Task description
Each of the lines below must be written out exactly as shown.

Pixel coordinate grounding data
□ □ □ □ □ □ □
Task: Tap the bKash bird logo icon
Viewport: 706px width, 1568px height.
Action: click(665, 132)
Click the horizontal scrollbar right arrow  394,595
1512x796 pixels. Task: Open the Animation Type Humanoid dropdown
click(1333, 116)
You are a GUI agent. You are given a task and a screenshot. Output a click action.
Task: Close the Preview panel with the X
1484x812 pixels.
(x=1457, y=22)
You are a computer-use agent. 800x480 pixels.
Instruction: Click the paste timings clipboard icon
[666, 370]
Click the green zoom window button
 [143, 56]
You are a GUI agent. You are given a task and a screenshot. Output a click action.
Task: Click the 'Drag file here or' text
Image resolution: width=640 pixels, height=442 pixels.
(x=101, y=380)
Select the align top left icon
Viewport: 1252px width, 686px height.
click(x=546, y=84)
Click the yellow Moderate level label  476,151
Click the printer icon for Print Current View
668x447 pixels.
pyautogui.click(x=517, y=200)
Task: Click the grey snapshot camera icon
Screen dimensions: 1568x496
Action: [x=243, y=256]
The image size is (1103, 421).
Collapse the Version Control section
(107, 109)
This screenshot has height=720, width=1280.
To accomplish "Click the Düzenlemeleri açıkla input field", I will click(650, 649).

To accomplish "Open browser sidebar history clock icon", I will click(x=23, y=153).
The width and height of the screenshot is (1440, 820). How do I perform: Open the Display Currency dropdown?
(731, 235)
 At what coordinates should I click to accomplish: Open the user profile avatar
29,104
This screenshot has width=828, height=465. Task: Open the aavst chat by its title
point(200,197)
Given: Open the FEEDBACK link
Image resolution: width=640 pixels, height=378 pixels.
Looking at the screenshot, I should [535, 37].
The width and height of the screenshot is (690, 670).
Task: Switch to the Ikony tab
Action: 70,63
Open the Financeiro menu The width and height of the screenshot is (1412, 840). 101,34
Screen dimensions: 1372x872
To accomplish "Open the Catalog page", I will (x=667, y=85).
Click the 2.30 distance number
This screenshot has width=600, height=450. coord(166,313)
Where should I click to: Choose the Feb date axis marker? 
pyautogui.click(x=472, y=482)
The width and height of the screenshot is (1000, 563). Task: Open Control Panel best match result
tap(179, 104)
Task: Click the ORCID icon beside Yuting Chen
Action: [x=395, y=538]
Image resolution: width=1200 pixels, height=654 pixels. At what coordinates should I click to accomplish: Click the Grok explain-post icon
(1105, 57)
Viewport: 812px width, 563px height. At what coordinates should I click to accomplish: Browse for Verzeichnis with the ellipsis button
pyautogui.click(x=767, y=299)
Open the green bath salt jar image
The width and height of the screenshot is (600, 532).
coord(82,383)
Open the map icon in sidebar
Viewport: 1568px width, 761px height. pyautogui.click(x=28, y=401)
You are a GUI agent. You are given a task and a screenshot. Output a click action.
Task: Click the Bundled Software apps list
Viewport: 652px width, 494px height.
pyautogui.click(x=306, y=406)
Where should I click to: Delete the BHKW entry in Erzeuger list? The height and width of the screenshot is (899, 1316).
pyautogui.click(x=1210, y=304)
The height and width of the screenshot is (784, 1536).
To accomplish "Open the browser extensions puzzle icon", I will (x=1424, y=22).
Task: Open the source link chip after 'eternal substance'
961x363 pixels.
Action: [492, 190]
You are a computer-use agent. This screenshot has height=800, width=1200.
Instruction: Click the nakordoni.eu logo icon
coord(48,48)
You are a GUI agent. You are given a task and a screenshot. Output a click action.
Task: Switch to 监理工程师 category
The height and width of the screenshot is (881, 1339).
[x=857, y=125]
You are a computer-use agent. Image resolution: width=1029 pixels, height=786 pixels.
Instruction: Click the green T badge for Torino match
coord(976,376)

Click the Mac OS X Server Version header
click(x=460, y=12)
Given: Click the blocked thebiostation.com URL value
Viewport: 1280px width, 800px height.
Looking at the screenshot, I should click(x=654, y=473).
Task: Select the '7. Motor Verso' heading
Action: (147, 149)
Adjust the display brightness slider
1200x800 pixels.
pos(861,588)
□ □ □ □ □ □ □
Task output
Task: Tap the bKash bird logo icon
Viewport: 706px width, 1568px height.
Action: click(665, 132)
Click the horizontal scrollbar right arrow  394,595
1512x796 pixels. Task: Open the Animation Type Humanoid dropdown
click(1333, 116)
You are a GUI agent. You are given a task and a screenshot. Output a click action.
Task: Close the Preview panel with the X
1484x812 pixels.
(x=1457, y=22)
You are a computer-use agent. 800x480 pixels.
Instruction: Click the paste timings clipboard icon
[666, 370]
Click the green zoom window button
 [143, 56]
You are a GUI agent. You are given a task and a screenshot. Output a click action.
Task: Click the 'Drag file here or' text
Image resolution: width=640 pixels, height=442 pixels.
(x=101, y=380)
Select the align top left icon
Viewport: 1252px width, 686px height.
click(x=546, y=84)
Click the yellow Moderate level label  476,151
Click the printer icon for Print Current View
668x447 pixels.
pyautogui.click(x=517, y=200)
Task: Click the grey snapshot camera icon
Screen dimensions: 1568x496
Action: [x=243, y=256]
The image size is (1103, 421).
Collapse the Version Control section
(107, 109)
This screenshot has height=720, width=1280.
To accomplish "Click the Düzenlemeleri açıkla input field", I will click(650, 649).

To accomplish "Open browser sidebar history clock icon", I will click(x=23, y=153).
The width and height of the screenshot is (1440, 820). How do I perform: Open the Display Currency dropdown?
(731, 235)
 At what coordinates should I click to accomplish: Open the user profile avatar
29,104
This screenshot has width=828, height=465. Task: Open the aavst chat by its title
point(200,197)
Given: Open the FEEDBACK link
Image resolution: width=640 pixels, height=378 pixels.
Looking at the screenshot, I should [535, 37].
The width and height of the screenshot is (690, 670).
Task: Switch to the Ikony tab
Action: 70,63
Open the Financeiro menu The width and height of the screenshot is (1412, 840). 101,34
Screen dimensions: 1372x872
To accomplish "Open the Catalog page", I will (x=667, y=85).
Click the 2.30 distance number
This screenshot has width=600, height=450. coord(166,313)
Where should I click to: Choose the Feb date axis marker? 
pyautogui.click(x=472, y=482)
The width and height of the screenshot is (1000, 563). Task: Open Control Panel best match result
tap(179, 104)
Task: Click the ORCID icon beside Yuting Chen
Action: [x=395, y=538]
Image resolution: width=1200 pixels, height=654 pixels. At what coordinates should I click to accomplish: Click the Grok explain-post icon
(1105, 57)
Viewport: 812px width, 563px height. At what coordinates should I click to accomplish: Browse for Verzeichnis with the ellipsis button
pyautogui.click(x=767, y=299)
Open the green bath salt jar image
The width and height of the screenshot is (600, 532).
coord(82,383)
Open the map icon in sidebar
Viewport: 1568px width, 761px height. pyautogui.click(x=28, y=401)
You are a GUI agent. You are given a task and a screenshot. Output a click action.
Task: Click the Bundled Software apps list
Viewport: 652px width, 494px height.
pyautogui.click(x=306, y=406)
Where should I click to: Delete the BHKW entry in Erzeuger list? The height and width of the screenshot is (899, 1316).
pyautogui.click(x=1210, y=304)
The height and width of the screenshot is (784, 1536).
To accomplish "Open the browser extensions puzzle icon", I will (x=1424, y=22).
Task: Open the source link chip after 'eternal substance'
961x363 pixels.
Action: [492, 190]
You are a computer-use agent. This screenshot has height=800, width=1200.
Instruction: Click the nakordoni.eu logo icon
coord(48,48)
You are a GUI agent. You are given a task and a screenshot. Output a click action.
Task: Switch to 监理工程师 category
The height and width of the screenshot is (881, 1339).
[x=857, y=125]
You are a computer-use agent. Image resolution: width=1029 pixels, height=786 pixels.
Instruction: Click the green T badge for Torino match
coord(976,376)

Click the Mac OS X Server Version header
click(x=460, y=12)
Given: Click the blocked thebiostation.com URL value
Viewport: 1280px width, 800px height.
Looking at the screenshot, I should click(x=654, y=473).
Task: Select the '7. Motor Verso' heading
Action: (147, 149)
Adjust the display brightness slider
1200x800 pixels.
pos(861,588)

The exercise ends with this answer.